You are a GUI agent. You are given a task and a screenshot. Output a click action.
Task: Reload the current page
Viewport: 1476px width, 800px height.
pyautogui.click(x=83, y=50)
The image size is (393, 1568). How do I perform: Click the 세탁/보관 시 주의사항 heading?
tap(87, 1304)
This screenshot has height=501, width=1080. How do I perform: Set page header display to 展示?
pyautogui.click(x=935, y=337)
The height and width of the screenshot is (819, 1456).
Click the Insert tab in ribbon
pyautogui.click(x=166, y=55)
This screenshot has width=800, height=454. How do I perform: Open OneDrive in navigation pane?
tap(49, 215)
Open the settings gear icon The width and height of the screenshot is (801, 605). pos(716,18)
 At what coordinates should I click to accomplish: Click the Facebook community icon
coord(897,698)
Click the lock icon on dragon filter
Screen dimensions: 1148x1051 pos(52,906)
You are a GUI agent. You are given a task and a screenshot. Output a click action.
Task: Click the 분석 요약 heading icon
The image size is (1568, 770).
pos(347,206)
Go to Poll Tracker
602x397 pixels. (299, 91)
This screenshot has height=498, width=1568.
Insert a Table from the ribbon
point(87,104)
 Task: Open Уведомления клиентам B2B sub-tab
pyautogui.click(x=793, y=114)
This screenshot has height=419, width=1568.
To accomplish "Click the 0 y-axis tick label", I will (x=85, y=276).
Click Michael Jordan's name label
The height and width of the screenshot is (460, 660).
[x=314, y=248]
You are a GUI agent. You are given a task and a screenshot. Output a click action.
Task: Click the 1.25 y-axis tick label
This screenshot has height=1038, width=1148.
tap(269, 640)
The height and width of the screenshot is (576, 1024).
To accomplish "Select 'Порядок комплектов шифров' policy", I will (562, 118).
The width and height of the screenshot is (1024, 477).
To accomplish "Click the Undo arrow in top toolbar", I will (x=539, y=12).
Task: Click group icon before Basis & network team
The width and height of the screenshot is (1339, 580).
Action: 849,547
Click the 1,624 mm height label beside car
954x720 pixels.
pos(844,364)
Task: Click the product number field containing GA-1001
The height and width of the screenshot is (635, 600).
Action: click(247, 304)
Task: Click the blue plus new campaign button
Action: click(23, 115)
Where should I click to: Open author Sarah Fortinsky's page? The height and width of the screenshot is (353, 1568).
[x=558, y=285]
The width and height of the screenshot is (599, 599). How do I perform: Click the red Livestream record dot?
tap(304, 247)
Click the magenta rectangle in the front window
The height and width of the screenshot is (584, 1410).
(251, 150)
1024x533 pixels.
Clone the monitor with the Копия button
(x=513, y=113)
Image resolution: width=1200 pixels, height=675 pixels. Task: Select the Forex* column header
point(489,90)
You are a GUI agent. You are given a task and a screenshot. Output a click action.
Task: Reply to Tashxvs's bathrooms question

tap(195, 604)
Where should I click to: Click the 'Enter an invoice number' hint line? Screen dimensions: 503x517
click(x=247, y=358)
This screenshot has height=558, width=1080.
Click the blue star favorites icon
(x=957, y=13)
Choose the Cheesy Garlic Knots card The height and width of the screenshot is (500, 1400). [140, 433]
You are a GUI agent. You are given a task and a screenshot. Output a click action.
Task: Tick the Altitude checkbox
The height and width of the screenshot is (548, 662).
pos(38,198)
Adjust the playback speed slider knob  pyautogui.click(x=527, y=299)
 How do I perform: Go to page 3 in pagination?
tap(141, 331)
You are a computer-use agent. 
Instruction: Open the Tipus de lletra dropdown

> _Aim of the exercise_
With the line that contains "You are a computer-use agent." as the starting point, output each line exactly through the end of the listing above.

> _Problem solution_
You are a computer-use agent. 
Instruction: Open the Tipus de lletra dropdown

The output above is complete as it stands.